The reviewer suggests that the distinction between prion establishment and prion propagation is a fuzzy one. We suspect that we did not make the distinction clear enough in our manuscript. We believe (i) that there is a clear conceptual distinction between the de novo formation phase and the propagation phase and (ii) that our E. coli-based system provides us with a rigorous experimental strategy to distinguish between these two phases. Conceptually, the de novo formation of prion-like aggregates from soluble protein within a given cell (which can be facilitated by protein overproduction) represents “establishment”, whereas the maintenance of these aggregates in progeny cells under conditions that do not permit de novo formation represents “propagation”. Accordingly, the strict [PIN+] dependence of Sup35-NM aggregate formation in our bacterial system allows for a clean separation between a de novo formation phase (which occurs in our “starter” cultures) and a propagation phase (which occurs after plating). Specifically, the detection of prion-like aggregates in cells that have arisen multiple generations after the loss of the vector encoding New1 (the source of [PIN+] in our system) is evidence for propagation (i.e. protein-based inheritance).

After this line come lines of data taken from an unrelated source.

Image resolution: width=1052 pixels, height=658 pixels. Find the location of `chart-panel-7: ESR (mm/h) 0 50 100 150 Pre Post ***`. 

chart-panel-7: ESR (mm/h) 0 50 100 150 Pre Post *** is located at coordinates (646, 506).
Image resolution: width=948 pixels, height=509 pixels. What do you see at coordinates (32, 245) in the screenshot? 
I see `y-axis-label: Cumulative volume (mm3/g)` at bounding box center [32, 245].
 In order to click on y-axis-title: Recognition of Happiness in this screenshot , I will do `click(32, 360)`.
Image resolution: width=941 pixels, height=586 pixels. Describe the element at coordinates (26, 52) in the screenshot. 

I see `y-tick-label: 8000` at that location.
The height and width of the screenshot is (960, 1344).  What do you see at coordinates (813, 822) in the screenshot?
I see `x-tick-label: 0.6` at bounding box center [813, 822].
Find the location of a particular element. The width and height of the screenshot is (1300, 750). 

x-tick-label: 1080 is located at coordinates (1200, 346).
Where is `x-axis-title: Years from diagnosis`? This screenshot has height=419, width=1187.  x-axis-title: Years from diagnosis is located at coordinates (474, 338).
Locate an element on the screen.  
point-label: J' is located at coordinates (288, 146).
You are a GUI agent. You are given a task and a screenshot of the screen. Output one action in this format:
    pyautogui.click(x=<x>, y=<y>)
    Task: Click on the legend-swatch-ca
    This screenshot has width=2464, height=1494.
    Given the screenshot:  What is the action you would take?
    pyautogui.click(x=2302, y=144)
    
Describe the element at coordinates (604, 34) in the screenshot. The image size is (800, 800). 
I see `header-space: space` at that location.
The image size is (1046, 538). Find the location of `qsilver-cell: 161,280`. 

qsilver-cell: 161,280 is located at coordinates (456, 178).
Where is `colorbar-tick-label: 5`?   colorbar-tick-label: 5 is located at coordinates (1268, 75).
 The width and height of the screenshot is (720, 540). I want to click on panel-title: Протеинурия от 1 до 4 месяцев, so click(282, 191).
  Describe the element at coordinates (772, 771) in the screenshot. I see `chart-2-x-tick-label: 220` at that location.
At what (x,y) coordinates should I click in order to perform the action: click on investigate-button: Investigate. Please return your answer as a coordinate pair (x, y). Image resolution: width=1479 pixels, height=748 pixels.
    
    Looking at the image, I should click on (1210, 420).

Based on these considerations (which we believe we can articulate more clearly in a revised text), we disagree with the reviewer’s comment that it is “not clear if ClpB is required for propagation alone or if it is just required for prion establishment”. If ClpB were required just for prion establishment, then depleting the cells of ClpB after the establishment phase would not have resulted in Round-1 progeny clones that uniformly lack prion-like aggregates (see Figure 6).

We agree with the reviewer’s last substantive point: “The real definition of prion I guess is ability to propagate, more than its SDS insolubility. This distinction should be made clearer throughout the manuscript”. We will carefully revise the text to avoid confusion on this critical point.